Stored data
──────────
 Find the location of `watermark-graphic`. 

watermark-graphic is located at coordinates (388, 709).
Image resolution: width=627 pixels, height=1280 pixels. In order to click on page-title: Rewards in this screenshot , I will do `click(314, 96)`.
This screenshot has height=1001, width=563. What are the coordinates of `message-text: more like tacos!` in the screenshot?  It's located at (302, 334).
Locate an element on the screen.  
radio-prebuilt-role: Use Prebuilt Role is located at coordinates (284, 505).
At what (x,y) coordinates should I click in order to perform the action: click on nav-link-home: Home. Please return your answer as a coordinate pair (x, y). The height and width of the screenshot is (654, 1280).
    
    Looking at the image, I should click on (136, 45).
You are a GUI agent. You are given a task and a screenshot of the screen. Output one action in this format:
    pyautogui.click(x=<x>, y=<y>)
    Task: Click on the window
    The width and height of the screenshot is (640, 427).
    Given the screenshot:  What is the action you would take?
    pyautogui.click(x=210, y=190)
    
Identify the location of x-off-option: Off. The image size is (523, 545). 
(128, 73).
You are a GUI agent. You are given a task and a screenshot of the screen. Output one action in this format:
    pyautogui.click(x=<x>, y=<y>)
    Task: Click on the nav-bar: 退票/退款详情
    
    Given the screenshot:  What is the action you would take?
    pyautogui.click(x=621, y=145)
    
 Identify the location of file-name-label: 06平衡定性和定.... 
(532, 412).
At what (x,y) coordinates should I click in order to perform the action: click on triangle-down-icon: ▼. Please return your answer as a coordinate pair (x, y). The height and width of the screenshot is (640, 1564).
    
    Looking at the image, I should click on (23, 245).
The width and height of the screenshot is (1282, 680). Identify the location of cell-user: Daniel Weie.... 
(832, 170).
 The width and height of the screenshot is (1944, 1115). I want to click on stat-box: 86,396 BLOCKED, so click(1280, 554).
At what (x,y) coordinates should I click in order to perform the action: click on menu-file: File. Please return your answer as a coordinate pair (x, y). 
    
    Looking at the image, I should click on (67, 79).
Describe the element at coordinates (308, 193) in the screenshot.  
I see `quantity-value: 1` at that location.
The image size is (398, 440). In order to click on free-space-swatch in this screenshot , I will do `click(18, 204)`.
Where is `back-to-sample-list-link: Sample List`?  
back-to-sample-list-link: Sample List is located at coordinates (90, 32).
──────────
[HOW TO COMPLETE THIS TASK]: Could you output every line of the entries above as a Markdown table, leaving out blank lines, with a "No." column for the row number and a "Line" column for the line itself?

[SOLUTION TO THIS TASK]:
| No. | Line |
|---|---|
| 1 |  Find the location of `watermark-graphic`.  |
| 2 | watermark-graphic is located at coordinates (388, 709). |
| 3 | Image resolution: width=627 pixels, height=1280 pixels. In order to click on page-title: Rewards in this screenshot , I will do `click(314, 96)`. |
| 4 | This screenshot has height=1001, width=563. What are the coordinates of `message-text: more like tacos!` in the screenshot?  It's located at (302, 334). |
| 5 | Locate an element on the screen.   |
| 6 | radio-prebuilt-role: Use Prebuilt Role is located at coordinates (284, 505). |
| 7 | At what (x,y) coordinates should I click in order to perform the action: click on nav-link-home: Home. Please return your answer as a coordinate pair (x, y). The height and width of the screenshot is (654, 1280). |
| 8 |     Looking at the image, I should click on (136, 45). |
| 9 | You are a GUI agent. You are given a task and a screenshot of the screen. Output one action in this format: |
| 10 |     pyautogui.click(x=<x>, y=<y>) |
| 11 |     Task: Click on the window |
| 12 |     The width and height of the screenshot is (640, 427). |
| 13 |     Given the screenshot:  What is the action you would take? |
| 14 |     pyautogui.click(x=210, y=190) |
| 15 | Identify the location of x-off-option: Off. The image size is (523, 545).  |
| 16 | (128, 73). |
| 17 | You are a GUI agent. You are given a task and a screenshot of the screen. Output one action in this format: |
| 18 |     pyautogui.click(x=<x>, y=<y>) |
| 19 |     Task: Click on the nav-bar: 退票/退款详情 |
| 20 |     Given the screenshot:  What is the action you would take? |
| 21 |     pyautogui.click(x=621, y=145) |
| 22 |  Identify the location of file-name-label: 06平衡定性和定....  |
| 23 | (532, 412). |
| 24 | At what (x,y) coordinates should I click in order to perform the action: click on triangle-down-icon: ▼. Please return your answer as a coordinate pair (x, y). The height and width of the screenshot is (640, 1564). |
| 25 |     Looking at the image, I should click on (23, 245). |
| 26 | The width and height of the screenshot is (1282, 680). Identify the location of cell-user: Daniel Weie....  |
| 27 | (832, 170). |
| 28 |  The width and height of the screenshot is (1944, 1115). I want to click on stat-box: 86,396 BLOCKED, so click(1280, 554). |
| 29 | At what (x,y) coordinates should I click in order to perform the action: click on menu-file: File. Please return your answer as a coordinate pair (x, y).  |
| 30 |     Looking at the image, I should click on (67, 79). |
| 31 | Describe the element at coordinates (308, 193) in the screenshot.   |
| 32 | I see `quantity-value: 1` at that location. |
| 33 | The image size is (398, 440). In order to click on free-space-swatch in this screenshot , I will do `click(18, 204)`. |
| 34 | Where is `back-to-sample-list-link: Sample List`?   |
| 35 | back-to-sample-list-link: Sample List is located at coordinates (90, 32). |